Django create table
Prerequisites¶
Django Model¶
- A Django model is a ORM representation of database table.
- Model communicates with the database and returns the data in the form of python objects.
Create django model - Contact¶
- use the code from Django create app
- open the file
my_app/models.py
and update the code as below.
my_app/models.py
from django.db import models
class Contact(models.Model):
first_name = models.CharField(max_length=30)
last_name = models.CharField(max_length=30)
email = models.EmailField(max_length=255)
phone = models.CharField(max_length=10, null=True)
class Meta:
db_table = "contact"
Create model migrations¶
- To create database migrations for the table run command
python manage.py makemigrations my_app -n "contact_table"
wheremy_app
is the app name. - It will create the migration file
my_app/migrations/0001_contact_table.py
. - The migration file looks like below.
my_app/migrations/0001_contact_table.py
from django.db import migrations, models
class Migration(migrations.Migration):
initial = True
dependencies = []
operations = [
migrations.CreateModel(
name="Contact",
fields=[
(
"id",
models.BigAutoField(
auto_created=True,
primary_key=True,
serialize=False,
verbose_name="ID",
),
),
("first_name", models.CharField(max_length=30)),
("last_name", models.CharField(max_length=30)),
("email", models.EmailField(max_length=255)),
("phone", models.CharField(max_length=10, null=True)),
],
options={
"db_table": "contact",
},
),
]
- By default, django create a primary key with column
id
and which is auto incremented, unless we specify a foreign key.
Get SQL from django migration¶
- Django management command also provides a way to see the SQL before applying the migration.
- To see the SQL of the migration, run command
python manage.py sqlmigrate my_app 0001_contact_table
wheremy_app
is app name and0001_contact_table
is migration name. - Once we run the command it shows the SQL as below.
BEGIN;
--
-- Create model Contact
--
CREATE TABLE "contact" ("id" integer NOT NULL PRIMARY KEY AUTOINCREMENT, "first_name" varchar(30) NOT NULL, "last_name" varchar(30) NOT NULL, "email" varchar(255) NOT NULL, "phone" varchar(10) NULL);
COMMIT;
Check for unapplied migrations¶
- When we run the development server with command
python manage.py runserver
django displays the unapplied migrations like in the below image.
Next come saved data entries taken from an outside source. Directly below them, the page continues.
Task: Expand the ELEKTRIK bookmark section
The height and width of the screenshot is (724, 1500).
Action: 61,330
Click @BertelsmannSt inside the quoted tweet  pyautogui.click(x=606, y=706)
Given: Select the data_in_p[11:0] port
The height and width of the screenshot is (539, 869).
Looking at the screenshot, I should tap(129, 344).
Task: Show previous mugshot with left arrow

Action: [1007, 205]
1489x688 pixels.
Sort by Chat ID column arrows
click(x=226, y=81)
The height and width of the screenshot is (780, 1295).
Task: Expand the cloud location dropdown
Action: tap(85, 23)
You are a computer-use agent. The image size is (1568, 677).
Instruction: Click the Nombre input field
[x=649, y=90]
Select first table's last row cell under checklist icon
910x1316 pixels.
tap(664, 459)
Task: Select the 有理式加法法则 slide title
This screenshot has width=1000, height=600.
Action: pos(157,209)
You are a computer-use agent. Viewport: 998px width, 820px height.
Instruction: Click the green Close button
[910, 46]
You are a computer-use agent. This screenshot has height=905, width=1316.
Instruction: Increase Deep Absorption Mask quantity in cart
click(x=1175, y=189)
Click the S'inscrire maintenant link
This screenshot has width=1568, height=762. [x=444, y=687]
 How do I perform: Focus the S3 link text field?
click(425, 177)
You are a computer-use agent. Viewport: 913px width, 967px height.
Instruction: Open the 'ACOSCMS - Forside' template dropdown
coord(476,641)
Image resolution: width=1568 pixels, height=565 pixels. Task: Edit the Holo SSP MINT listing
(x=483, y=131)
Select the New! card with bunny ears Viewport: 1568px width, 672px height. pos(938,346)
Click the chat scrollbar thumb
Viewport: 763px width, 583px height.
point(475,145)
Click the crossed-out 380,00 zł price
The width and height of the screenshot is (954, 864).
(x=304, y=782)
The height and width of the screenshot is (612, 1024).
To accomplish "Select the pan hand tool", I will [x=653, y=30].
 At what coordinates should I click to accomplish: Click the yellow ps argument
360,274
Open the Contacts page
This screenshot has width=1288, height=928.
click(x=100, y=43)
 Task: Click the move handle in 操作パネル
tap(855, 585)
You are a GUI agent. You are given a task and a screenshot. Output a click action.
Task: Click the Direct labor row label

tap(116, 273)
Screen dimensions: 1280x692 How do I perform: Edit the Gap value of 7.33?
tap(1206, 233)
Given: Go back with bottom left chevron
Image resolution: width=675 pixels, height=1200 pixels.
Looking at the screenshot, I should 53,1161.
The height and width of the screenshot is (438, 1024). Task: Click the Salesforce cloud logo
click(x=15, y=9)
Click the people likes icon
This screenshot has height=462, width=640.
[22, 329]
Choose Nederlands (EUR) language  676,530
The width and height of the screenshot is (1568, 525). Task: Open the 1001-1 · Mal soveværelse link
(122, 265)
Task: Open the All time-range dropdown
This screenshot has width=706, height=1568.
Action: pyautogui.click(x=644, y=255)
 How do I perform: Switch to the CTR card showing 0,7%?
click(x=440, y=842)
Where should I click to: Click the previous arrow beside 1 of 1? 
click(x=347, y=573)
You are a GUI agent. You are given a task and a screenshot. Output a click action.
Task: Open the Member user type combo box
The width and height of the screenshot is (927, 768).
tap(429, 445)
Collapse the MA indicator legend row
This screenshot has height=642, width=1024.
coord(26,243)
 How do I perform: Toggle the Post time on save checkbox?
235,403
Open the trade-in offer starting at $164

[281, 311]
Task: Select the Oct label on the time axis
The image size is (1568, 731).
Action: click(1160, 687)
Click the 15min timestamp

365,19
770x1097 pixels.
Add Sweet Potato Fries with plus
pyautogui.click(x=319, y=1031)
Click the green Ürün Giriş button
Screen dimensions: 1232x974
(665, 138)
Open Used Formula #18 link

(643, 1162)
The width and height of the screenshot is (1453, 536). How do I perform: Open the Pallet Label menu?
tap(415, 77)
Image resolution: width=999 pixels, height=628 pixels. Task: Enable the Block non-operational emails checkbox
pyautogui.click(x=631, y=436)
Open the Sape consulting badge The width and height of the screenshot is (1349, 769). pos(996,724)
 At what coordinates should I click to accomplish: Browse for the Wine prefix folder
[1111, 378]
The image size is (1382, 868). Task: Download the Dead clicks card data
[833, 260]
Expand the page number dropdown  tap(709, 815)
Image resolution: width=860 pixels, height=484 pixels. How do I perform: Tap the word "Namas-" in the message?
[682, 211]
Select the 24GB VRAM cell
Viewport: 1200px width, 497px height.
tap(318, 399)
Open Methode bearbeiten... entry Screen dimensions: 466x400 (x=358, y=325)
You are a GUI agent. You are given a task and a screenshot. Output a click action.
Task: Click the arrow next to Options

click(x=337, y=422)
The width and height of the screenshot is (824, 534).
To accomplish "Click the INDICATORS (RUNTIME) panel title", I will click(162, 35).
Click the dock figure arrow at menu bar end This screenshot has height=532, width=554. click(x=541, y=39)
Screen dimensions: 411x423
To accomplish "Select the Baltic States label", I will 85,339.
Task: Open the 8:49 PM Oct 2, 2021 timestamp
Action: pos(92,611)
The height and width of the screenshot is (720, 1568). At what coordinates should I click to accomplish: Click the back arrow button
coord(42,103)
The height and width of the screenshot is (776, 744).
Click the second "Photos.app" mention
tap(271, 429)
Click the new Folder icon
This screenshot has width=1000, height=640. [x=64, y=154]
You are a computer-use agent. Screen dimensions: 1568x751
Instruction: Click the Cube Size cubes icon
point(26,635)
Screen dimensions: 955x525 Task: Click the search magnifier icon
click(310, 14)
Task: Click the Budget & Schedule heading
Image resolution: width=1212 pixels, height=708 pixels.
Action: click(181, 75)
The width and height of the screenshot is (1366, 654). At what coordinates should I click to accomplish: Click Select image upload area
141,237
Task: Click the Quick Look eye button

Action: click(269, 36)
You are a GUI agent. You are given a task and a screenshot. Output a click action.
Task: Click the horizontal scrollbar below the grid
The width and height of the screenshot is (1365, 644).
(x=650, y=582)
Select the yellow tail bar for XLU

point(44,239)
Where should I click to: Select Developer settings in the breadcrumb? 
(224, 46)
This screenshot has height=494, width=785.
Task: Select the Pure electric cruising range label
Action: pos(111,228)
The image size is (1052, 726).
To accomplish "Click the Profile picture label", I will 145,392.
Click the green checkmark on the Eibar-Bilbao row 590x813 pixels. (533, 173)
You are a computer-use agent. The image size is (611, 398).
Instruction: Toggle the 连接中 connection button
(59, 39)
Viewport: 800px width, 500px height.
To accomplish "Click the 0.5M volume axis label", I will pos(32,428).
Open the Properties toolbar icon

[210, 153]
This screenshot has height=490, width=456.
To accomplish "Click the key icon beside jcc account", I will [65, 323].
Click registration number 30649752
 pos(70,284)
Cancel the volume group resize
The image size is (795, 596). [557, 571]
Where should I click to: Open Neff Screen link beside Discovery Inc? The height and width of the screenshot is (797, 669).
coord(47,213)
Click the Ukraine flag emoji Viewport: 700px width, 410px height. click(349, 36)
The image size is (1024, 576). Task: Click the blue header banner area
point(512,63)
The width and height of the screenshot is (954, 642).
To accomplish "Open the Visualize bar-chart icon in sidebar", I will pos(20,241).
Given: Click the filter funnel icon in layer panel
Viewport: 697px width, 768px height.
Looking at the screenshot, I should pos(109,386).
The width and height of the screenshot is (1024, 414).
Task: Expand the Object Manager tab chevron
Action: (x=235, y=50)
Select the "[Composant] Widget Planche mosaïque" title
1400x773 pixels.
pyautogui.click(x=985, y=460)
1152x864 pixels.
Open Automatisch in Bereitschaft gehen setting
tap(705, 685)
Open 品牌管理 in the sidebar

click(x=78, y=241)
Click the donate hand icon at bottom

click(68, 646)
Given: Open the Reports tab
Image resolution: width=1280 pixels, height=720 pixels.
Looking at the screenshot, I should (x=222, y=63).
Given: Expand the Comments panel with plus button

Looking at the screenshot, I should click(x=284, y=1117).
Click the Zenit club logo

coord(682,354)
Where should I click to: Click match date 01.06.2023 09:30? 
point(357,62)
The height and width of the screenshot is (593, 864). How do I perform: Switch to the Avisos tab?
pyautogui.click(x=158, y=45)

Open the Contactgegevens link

- The other way is to use the command
python manage.py showmigrations
. It will show the apps and their migrations if applied it will check the box otherwise shows the unchecked box to the migration name.
Apply unapplied migrations¶
- To apply all migrations at once just run command
python manage.py migrate
- To apply a migrations related a sinle app then run command
python manage.py migrate my_app
- To apply a specific migration of an app then run command
python manage.py migrate my_app 0001_contact_table
- For now, just apply all migrations at once.
Note:
my_app
-> app name,0001_contact_table
is migration name
Check if table is created¶
- By default, the django is configured to use
sqlite3
database. - Install the free sqlite db viewer from https://sqlitebrowser.org/dl/
- Open the
db.sqlite3
file with sqlite db viewer then you will be able see something like below image.
- Can also be checked from django shell
- Run the command
python manage.py shell
- Import the model
from my_app.models import Contact
- Create a contact
Contact.objects.create(first_name="John", last_name="D", email="john@example.com")
- It will create contact in the database.